◆ **Pointing data for screenshots**
☆ ☆ ☆

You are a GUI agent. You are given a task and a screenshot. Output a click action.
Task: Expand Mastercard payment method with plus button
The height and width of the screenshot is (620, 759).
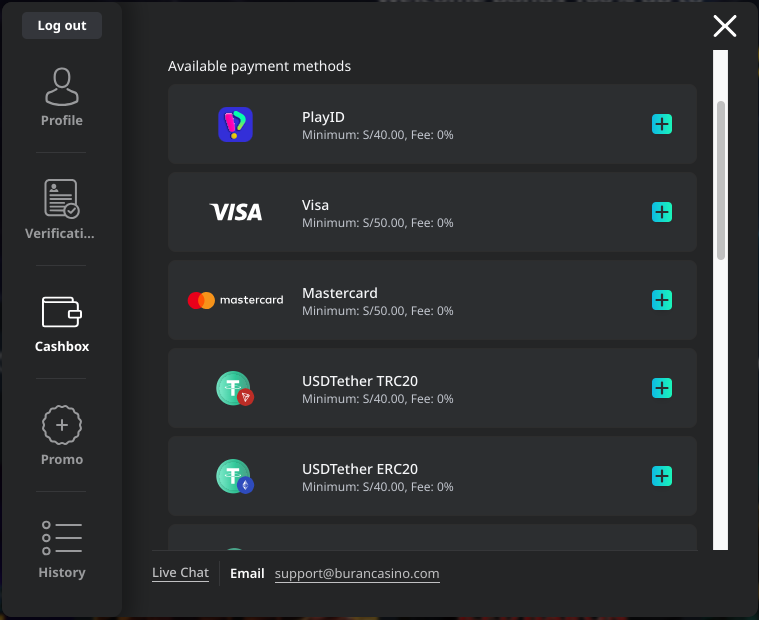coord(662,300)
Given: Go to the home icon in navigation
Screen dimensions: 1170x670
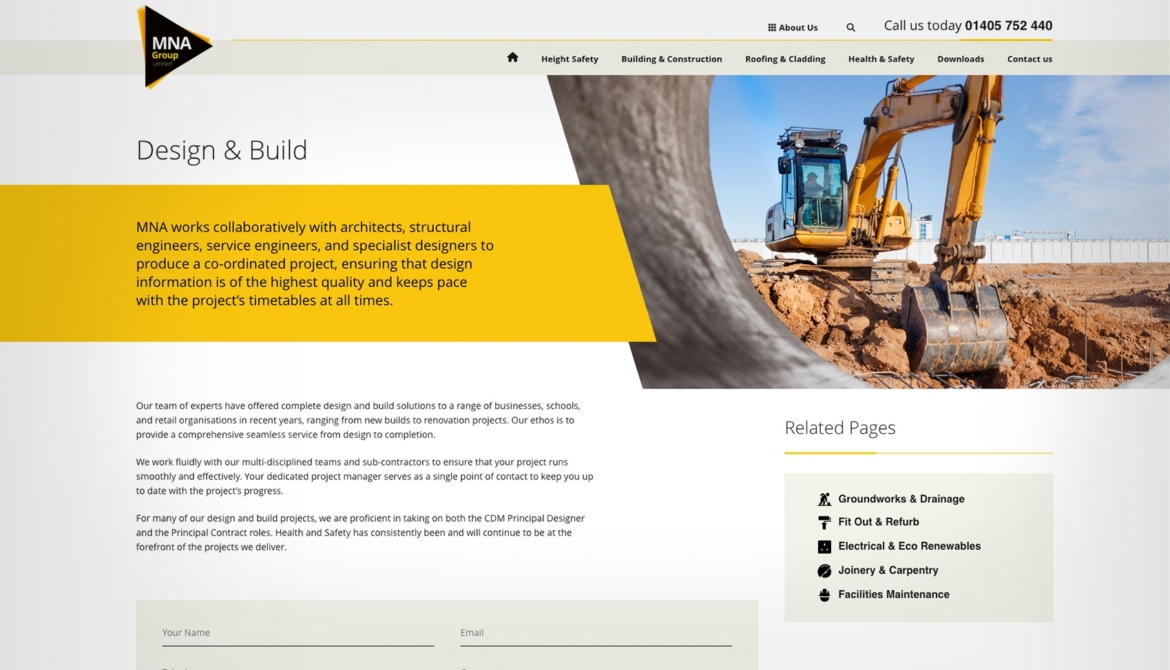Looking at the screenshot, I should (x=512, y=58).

☆ ☆ ☆

◆ **Work required**
Express all of the lines above as a two-column CSV with the headers input and output. Give one row per answer, with the text that leads up to that answer in input and the answer in output, each in one quoted field with line breaks turned into spaces, and leave the pictures out.

◆ **Finished task**
input,output
"You are a GUI agent. You are given a task and a screenshot. Output a click action. Task: Expand Mastercard payment method with plus button The height and width of the screenshot is (620, 759).","coord(662,300)"
"Given: Go to the home icon in navigation Screen dimensions: 1170x670","Looking at the screenshot, I should (x=512, y=58)."